**The request**
Can you change "user profile" to "account page" in everything from the line containing "Click the locate" down to the line containing "will (x=1163, y=501).", and return only those lines with nothing else altered?

**Records to use**

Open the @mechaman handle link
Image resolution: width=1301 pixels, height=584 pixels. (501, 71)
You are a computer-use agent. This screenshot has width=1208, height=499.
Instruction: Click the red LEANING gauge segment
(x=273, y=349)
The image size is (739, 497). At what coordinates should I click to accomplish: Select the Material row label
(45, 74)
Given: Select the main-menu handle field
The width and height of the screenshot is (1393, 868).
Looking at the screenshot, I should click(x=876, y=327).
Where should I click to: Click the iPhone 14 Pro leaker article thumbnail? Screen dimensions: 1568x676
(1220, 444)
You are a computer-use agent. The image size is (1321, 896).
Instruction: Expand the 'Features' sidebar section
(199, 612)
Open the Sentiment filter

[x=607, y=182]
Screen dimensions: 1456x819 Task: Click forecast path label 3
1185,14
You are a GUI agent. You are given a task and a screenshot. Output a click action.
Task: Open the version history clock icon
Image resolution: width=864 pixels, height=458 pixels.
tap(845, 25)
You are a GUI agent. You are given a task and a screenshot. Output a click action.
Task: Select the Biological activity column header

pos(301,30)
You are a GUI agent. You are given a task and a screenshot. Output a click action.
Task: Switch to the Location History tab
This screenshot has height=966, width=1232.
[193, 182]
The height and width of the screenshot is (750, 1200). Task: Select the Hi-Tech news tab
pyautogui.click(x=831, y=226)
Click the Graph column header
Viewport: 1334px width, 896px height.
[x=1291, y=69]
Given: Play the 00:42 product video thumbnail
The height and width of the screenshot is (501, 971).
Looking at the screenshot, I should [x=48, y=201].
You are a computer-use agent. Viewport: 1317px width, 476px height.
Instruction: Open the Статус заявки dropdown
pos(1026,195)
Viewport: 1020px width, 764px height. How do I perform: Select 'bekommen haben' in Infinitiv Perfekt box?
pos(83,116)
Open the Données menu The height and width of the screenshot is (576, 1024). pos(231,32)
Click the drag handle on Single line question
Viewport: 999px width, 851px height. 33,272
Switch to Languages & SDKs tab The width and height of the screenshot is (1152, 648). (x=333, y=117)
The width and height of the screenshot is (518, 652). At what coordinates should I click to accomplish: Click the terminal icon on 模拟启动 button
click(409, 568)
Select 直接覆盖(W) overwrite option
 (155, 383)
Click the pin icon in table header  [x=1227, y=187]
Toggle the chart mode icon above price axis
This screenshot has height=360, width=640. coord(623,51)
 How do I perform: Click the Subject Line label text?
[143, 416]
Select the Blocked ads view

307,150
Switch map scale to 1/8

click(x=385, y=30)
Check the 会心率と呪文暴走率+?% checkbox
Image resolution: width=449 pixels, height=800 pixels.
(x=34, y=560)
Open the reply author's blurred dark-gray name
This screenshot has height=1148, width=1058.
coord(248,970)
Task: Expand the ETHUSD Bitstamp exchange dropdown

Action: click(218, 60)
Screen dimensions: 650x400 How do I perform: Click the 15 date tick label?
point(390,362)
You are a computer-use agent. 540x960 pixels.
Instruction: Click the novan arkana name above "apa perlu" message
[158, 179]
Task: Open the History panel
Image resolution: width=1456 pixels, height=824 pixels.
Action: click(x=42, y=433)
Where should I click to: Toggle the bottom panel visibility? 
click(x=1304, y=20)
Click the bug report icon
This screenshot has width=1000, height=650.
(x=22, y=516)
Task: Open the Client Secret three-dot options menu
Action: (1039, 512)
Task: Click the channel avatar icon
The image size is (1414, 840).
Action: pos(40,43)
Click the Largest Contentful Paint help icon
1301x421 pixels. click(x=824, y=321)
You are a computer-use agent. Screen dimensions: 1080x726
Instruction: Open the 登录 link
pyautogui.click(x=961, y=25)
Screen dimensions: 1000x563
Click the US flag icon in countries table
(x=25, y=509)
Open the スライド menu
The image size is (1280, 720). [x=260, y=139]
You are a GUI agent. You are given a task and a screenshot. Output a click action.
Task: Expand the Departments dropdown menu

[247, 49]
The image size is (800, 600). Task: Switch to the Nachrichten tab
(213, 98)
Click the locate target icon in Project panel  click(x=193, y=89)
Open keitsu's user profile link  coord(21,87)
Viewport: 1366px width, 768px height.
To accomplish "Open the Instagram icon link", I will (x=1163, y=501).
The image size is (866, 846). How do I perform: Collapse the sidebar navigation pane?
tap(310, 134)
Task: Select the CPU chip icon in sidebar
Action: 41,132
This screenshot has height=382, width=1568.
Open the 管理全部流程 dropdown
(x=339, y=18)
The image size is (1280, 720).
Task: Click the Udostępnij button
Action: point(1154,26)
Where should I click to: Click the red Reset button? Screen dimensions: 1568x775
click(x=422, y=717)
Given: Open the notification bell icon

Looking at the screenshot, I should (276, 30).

**Solution**
Click the locate target icon in Project panel  click(x=193, y=89)
Open keitsu's account page link  coord(21,87)
Viewport: 1366px width, 768px height.
To accomplish "Open the Instagram icon link", I will (x=1163, y=501).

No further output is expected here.